▶ Text:

Attacks
Gremlin is a simple, safe, and secure way to use Chaos Engineering to improve system resilience. The Gremlin Platform provides a range of attacks which you can run against your infrastructure. This includes Resource Gremlins, Network Gremlins and State Gremlins. It is also possible to schedule regular attacks, create attack templates, and view attack reports.
Gremlin provides a library of possible failure modes to test. You can impact system resources, delay or drop network traffic to your dependencies, shut down your hosts, and much more!
Visit the attack creation page to start testing your infrastructure today. Go to the attacks list page to monitor ongoing and historic attacks.
Each attack, or "gremlin", tests your resilience in a different way:
Resource Gremlins
Resource gremlins are a great starting point -- simple to run and understand. They reveal how your service degrades when starved of CPU, memory, IO, or disk.
Gremlin | Impact |
---|---|
CPU | Generates high load for one or more CPU cores. |
Memory | Allocates a specific amount of RAM. |
IO | Puts read/write pressure on I/O devices such as hard disks. |
Disk | Writes files to disk to fill it to a specific percentage. |
State Gremlins
State gremlins introduce chaos into your infrastructure so that you can observe how well your service handles it or fails.
Gremlin | Impact |
---|---|
Shutdown | Reboots or halts the host operating system to test how your system behaves when losing one or more cluster machines. |
Time travel | Changes the host's system time, which can be used to simulate adjusting to daylight saving time and other time-related events. |
Process killer | Kills the specified process, which can be used to simulate application or dependency crashes. |
Network Gremlins
Network gremlins allow you to see the impact of lost or delayed traffic to your application. Test how your service behaves when you are unable to reach one of your dependencies, internal or external. Limit the impact to only the traffic you want to test by specifying ports, hostnames, and IP addresses.
Gremlin | Impact |
---|---|
Blackhole | Drops all matching network traffic. |
Latency | Injects latency into all matching egress network traffic. |
Packet loss | Induces packet loss into all matching egress network traffic. |
DNS | Blocks access to DNS servers. |
Warning: Important considerations for targeting Kubernetes Pods with Network Attacks
Attack Stage Progression
Every Attack on Gremlin is composed of one or more Executions, where each Execution is an instance of the attack running on a specific target.
The Stage progression of an Attack is derived from the Stage progression of all of an Attack's Executions. Gremlin weighs the Importance of Stages so as to mark an Attack with the most important Stage of its executions.

[Some records]
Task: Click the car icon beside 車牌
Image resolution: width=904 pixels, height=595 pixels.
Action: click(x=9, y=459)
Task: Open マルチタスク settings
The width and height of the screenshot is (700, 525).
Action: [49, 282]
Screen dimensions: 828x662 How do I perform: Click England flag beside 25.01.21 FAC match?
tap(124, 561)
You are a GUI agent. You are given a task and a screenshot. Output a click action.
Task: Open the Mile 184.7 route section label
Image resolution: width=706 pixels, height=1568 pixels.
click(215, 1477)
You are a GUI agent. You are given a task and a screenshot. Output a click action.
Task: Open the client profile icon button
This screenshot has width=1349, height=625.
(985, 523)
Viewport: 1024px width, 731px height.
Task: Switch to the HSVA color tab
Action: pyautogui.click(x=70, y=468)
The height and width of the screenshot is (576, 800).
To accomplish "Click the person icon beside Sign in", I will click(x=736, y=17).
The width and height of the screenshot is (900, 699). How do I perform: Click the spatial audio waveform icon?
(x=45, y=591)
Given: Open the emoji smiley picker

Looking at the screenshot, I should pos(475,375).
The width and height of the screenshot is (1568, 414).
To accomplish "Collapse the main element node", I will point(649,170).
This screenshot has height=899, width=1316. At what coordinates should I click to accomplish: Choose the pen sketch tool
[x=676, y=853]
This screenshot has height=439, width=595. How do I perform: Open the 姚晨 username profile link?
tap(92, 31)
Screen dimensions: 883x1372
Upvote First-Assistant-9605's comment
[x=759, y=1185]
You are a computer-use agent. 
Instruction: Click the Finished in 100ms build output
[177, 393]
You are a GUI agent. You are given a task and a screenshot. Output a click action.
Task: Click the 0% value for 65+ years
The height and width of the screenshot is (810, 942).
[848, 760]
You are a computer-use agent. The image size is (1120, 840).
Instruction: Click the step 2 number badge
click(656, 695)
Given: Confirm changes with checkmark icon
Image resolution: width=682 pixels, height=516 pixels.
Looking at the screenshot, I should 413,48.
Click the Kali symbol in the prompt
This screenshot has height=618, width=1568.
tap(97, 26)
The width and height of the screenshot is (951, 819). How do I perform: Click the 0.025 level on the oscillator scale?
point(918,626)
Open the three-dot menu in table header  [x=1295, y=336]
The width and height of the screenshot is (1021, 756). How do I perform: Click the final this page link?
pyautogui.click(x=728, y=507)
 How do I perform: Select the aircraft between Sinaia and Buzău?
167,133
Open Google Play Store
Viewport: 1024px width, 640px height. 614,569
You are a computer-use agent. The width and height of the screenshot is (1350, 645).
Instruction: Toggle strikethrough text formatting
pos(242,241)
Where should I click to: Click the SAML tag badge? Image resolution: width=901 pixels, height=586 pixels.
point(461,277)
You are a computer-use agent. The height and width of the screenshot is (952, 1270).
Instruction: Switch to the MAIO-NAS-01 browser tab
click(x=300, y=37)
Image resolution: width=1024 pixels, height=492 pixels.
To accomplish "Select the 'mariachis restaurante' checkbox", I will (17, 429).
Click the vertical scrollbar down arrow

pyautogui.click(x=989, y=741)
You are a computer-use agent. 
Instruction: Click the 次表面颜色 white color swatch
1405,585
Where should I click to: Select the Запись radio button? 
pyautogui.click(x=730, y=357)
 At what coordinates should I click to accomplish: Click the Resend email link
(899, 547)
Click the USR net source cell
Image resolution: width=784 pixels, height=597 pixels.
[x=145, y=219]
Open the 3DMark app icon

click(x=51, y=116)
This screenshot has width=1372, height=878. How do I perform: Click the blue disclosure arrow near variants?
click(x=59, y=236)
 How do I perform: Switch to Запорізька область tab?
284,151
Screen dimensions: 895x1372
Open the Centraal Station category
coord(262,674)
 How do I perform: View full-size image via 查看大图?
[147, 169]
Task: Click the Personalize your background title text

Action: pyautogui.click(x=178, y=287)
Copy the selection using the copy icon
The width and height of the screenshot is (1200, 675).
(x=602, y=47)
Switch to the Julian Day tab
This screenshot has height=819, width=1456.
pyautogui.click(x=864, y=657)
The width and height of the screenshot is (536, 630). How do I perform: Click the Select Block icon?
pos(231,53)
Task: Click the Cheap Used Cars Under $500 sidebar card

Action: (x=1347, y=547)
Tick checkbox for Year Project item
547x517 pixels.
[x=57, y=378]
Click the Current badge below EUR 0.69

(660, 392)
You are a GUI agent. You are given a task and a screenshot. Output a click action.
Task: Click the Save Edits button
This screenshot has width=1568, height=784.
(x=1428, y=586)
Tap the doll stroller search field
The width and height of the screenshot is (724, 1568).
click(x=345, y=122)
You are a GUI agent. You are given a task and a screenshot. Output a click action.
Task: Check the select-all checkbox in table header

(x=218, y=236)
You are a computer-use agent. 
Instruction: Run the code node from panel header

▶ Prompt 1:
Repeat the section of the text on Gremlin attacks that opens with the words "Gremlin provides a" and closes with "and historic attacks.", word for word.
▶ Prompt 2:
Reproduce, line for line and unchanged, the part of the entries that opens with the line containing "Task: Open マルチタスク settings" and closes with the line containing "will click(x=736, y=17).", giving only those lines.

▶ Expected answer 1:
Gremlin provides a library of possible failure modes to test. You can impact system resources, delay or drop network traffic to your dependencies, shut down your hosts, and much more!
Visit the attack creation page to start testing your infrastructure today. Go to the attacks list page to monitor ongoing and historic attacks.

▶ Expected answer 2:
Task: Open マルチタスク settings
The width and height of the screenshot is (700, 525).
Action: [49, 282]
Screen dimensions: 828x662 How do I perform: Click England flag beside 25.01.21 FAC match?
tap(124, 561)
You are a GUI agent. You are given a task and a screenshot. Output a click action.
Task: Open the Mile 184.7 route section label
Image resolution: width=706 pixels, height=1568 pixels.
click(215, 1477)
You are a GUI agent. You are given a task and a screenshot. Output a click action.
Task: Open the client profile icon button
This screenshot has width=1349, height=625.
(985, 523)
Viewport: 1024px width, 731px height.
Task: Switch to the HSVA color tab
Action: pyautogui.click(x=70, y=468)
The height and width of the screenshot is (576, 800).
To accomplish "Click the person icon beside Sign in", I will click(x=736, y=17).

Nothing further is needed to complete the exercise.